#### Excerpted records

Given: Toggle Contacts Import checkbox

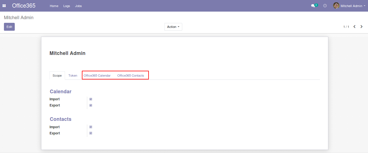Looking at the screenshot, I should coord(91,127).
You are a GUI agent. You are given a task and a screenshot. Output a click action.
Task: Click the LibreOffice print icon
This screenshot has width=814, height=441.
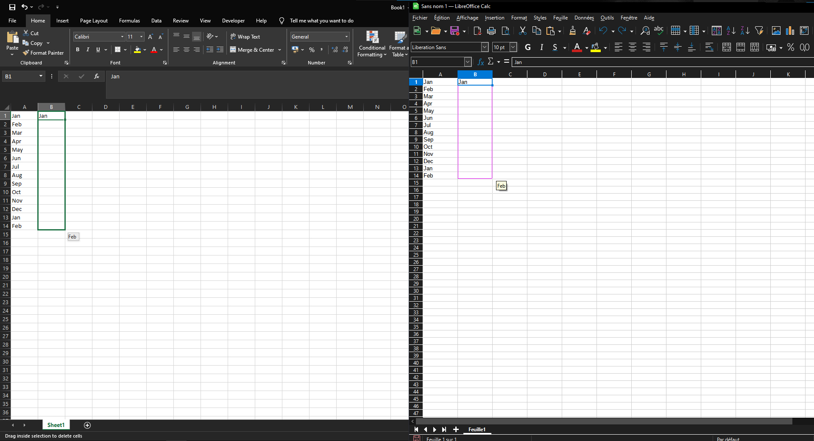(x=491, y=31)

########
#### Excerpted records

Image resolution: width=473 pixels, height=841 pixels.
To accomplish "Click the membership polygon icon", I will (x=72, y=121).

########

Every line of the material above that has the string "icon" needs pulling out.

▸ **Answer to the exercise**:
Task: Click the LibreOffice print icon
To accomplish "Click the membership polygon icon", I will (x=72, y=121).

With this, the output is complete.